Khushwant Singh: Delhi
Aus dem indischen Englisch von S. Niemann und M. Hielscher.
Dölling und Galitz Verlag, Hamburg 1995, 455 S.

Es ist wie ein Mix aus Kamasutra und Tausendundeiner Nacht, angerichtet mit den Rezepten eines modernen Bestsellers und garniert mit Fakten aus dem Geschichtsbuch. Die Mischung soll Interesse und leichte Lesbarkeit für einen komplizierten, verwirrenden Stoff garantieren.

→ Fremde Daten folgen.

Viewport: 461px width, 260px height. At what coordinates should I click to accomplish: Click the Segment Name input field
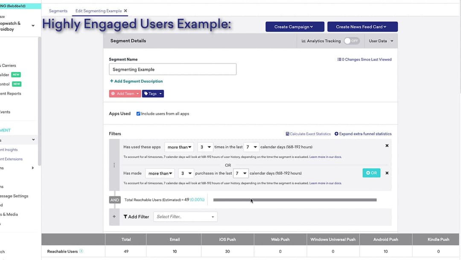172,69
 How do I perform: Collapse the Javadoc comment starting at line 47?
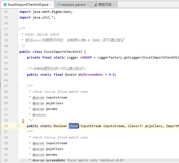[x=18, y=86]
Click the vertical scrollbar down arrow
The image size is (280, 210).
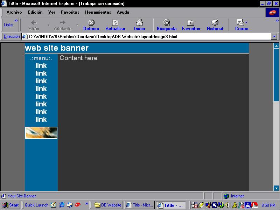pyautogui.click(x=277, y=188)
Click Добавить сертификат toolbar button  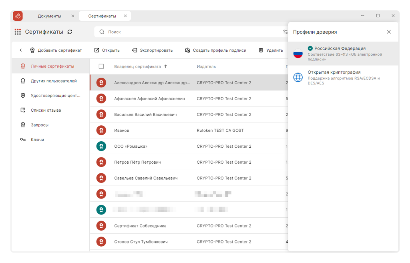pos(56,50)
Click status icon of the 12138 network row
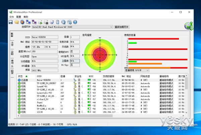201x135 pixels. click(19, 112)
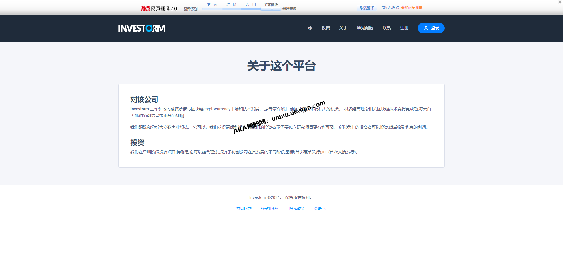Expand the 英语 language dropdown in footer
563x268 pixels.
(x=320, y=209)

Hat sich doch Singh, einer der meistgelesenen Journalisten und Romanautoren des heutigen Indien, für seinen Roman keine geringere Aufgabe gestellt, als auf rund 450 Seiten die dreitausendjährige Geschichte seiner Heimat- und Landeshauptstadt Delhi darzustellen. Und die Gegenwart gleich mit dazu.

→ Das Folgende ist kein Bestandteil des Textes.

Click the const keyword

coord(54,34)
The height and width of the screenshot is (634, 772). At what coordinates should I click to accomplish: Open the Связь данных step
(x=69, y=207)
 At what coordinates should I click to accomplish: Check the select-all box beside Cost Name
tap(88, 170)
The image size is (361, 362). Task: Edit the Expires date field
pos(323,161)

Wer bei moderner indischer Literatur vor allem an die Kunst Rabindranath Tagores denkt, wird vielleicht schon auf den ersten Seiten schockiert sein, einen Absturz in Kolportage oder sogar Pornographie wittern. Läßt sich doch der Ich-Erzähler erst einmal von einer gewissen „Madame Hochnäsig“, einer aus England angereisten Archäologin, (beinahe) verführen, um dann gleich ausgiebig die Bettfreuden mit seiner Geliebten Bhagmati zu schildern, der „Sex-Besessenen für jede Stellung“. (S. 40) Das Buch, so der Autor in einer Art Vorspann, „liest sich vielleicht wie ein ‚Delhi für Männer - gestern und heute‘, aber das soll es nicht sein“. (S. 10) Zumindest ist es mehr. Und wenn man an indische Traditionen auf dem Gebiet der Literatur (Kamasutra) bzw. der bildenden Kunst (z. B. die Tempelskulpturen von Khajuraho oder die Rajastani-Malerei des 17. Jahrhunderts denkt, versteht man, daß freizügige erotische Darstellungen durchaus zur Hochkultur gehören, ja dazu dienen, religiös-philosophische und auch politische Anliegen zu vermitteln.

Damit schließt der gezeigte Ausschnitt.